The philosopher Bertrand Russell also supported the importance of Pavlov’s discoveries. Bulgakov was also interested in the studies of the Russian physiologist, who inspired him to write the novel Heart of a Dog. Aldous Huxley, in Brave New World (writing about the so-called “Neo Pavlovian Society”), and Thomas Pynchon, in Gravity’s Rainbow, were also inspired by Pavlov’s findings.
The works and the last years of life:
Among the most important works of Pavlovian art there are:
- Data on the physiology of sleep (1915)
- Twenty years of experience on the objective study of the superior nervous activity of animals (1922)
- Lessons on the work of the great cerebral hemispheres (1927).
(2) – Jean Piaget (Neuchâtel, 9 August 1896 – Geneva, 16 September 1980) was a Swiss psychologist, biologist, pedagogue and philosopher.
He is considered to be the founder of genetic epistemology, i.e. the experimental study of cognitive structures and processes related to the construction of knowledge during development, and he also devoted himself to developmental psychology.
(3) – Sigismund Schlomo Freud, known as Sigmund Freud (Freiberg, 6 May 1856 – Hampstead, 23 September 1939), was an Austrian neurologist, psychoanalyst and philosopher, founder of psychoanalysis, certainly the most famous among the theoretical and practical currents of psychology. He is known for having elaborated a scientific-philosophical theory, according to which unconscious psychic processes exert decisive influences on thought, human behavior and interactions between individuals: he tried to establish correlations between the vision of the unconscious, symbolic representation of real processes, and its components with the physical structures of the human mind and body, theories that have found partial confirmation even in modern neurology and psychiatry.)
(4) – Carl Gustav Jung (AFI: [ˈkarl ˈɡʊstaf jʊŋ]; Kesswil, 26 July 1875 – Küsnacht, 6 June 1961) was a Swiss psychiatrist, psychoanalyst, anthropologist, philosopher and academic, one of the leading figures of psychological and psychoanalytic thought. His technique and theory, of psychoanalytic derivation, is called “analytical psychology” or “psychology of the deep”, more rarely “complex psychology”.
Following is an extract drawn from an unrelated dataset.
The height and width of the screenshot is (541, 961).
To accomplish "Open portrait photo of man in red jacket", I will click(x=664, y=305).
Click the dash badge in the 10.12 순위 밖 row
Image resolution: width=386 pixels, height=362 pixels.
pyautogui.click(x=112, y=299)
Initially close to Sigmund Freud’s conceptions, he moved away from them in 1913, after a process of conceptual differentiation culminating in the publication in 1912 of “Libido: symbols and transformations”. In this book he set out his orientation, expanding his analytical research from the history of the individual to the history of the human community. There is a collective unconscious that expresses itself in archetypes, as well as an individual (or personal) unconscious. The life of the individual is seen as a path, called the process of individuation, of self-realization in comparison with the individual and collective unconscious.